Hak atas perumahan tidak boleh ditafsirkan dalam arti sempit hanya sebagai tempat berteduh, melainkan harus dilihat sebagai hak untuk hidup dalam situasi yang aman, damai dan bermartabat.

Lebih jauh, Komite Hak Ekonomi, Sosial dan Budaya telah mengidentifikasi 7 unsur-unsur kunci agar hak atas perumahan dapat dikatakan layak. Dari perspektif hak anak,
setiap unsur hak atas perumahan sangat penting untuk menjamin setiap anak dapat menikmatinya. Ketujuh unsur tersebut mencakup hal-hal sebagai berikut:

1. Jaminan kepastian hukum atas kepemilikan tanah (legal security of tenure), melindungi anak-anak dari trauma terhadap penggusuran paksa.
2. Ketersediaan (availability) atas pelayanan, material, fasilitas dan infrastruktur akan memastikan bahwa anak-anak memiliki akses terhadap air minum yang aman dan fasilitas sanitasi dapat meningkatkan peluang bagi bayi dan anak usia dini untuk bertahan hidup.
3. Keterjangkauan (affordability), memastikan bahwa anak-anak memiliki akses terhadap rumah yang memadai terlepas anak tersebut hidup dalam kondisi miskin. Negara harus memberikan perlindungan untuk mencegah komodifikasi perumahan karena akan berdampak pada tereduksinya penikmatan hak atas pendidikan, kesehatan, dan pangan anak-anak akibat pendapatan keluarga dialokasi untuk biaya perumahan tinggi.
4. Habitabilitas (habitability) melindungi fisik, psikologis, dan kesehatan anak-anak dari ancaman lingkungan terkait dengan lingkungan yang padat dan/ atauu berada pada lingkungan permukiman yang kumuh .
5. Aksesibilitas (accessibility) memastikan bahwa semua anak-anak khususnya kelompok yang membutuhkan perlindungan khusus dapat tertampung secara memadai.
6. Sebuah lokasi yang layak (adequate location) untuk memastikan bahwa anak-anak cukup dekat dengan fasilitas sosial yang memungkinkan mereka dapat mengakses hak atas kesehatan dan pendidikan. Selain itu juga dapat melindungi anak-anak dari polusi sehingga terhindar dari risiko terhambatnya pengembangan dan kelangsungan hidup mereka.
7. Kecukupan secara budaya (cultural adequacy) memungkinkan anak-anak untuk melalui rumah yang ditempati dapat mengekspresikan identitas budaya mereka.

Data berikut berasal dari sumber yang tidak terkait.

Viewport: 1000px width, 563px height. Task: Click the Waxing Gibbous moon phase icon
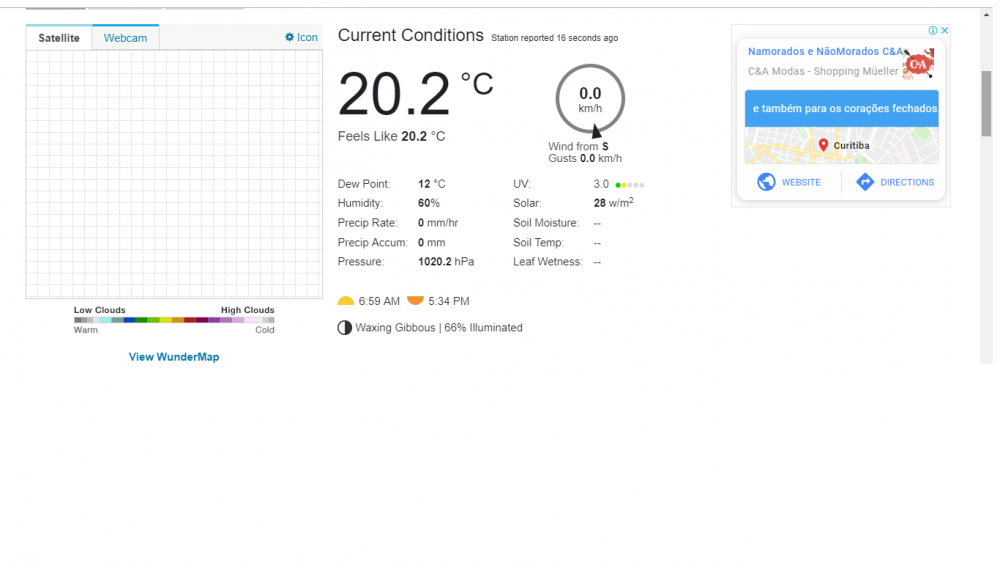[x=345, y=328]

Ketujuh unsur di atas harus terpenuhi agar anak-anak dapat menikmati hak atas perumahan yang layak karena ketika hak perumahan mereka dilanggar, anak-anak berpotensi terjebak dalam spiral ketidakamanan dan kerentanan. Hal ini dapat terjadi karena pelanggaran atas hak yang satu akan berdampak pada pelanggaran hak yang lain.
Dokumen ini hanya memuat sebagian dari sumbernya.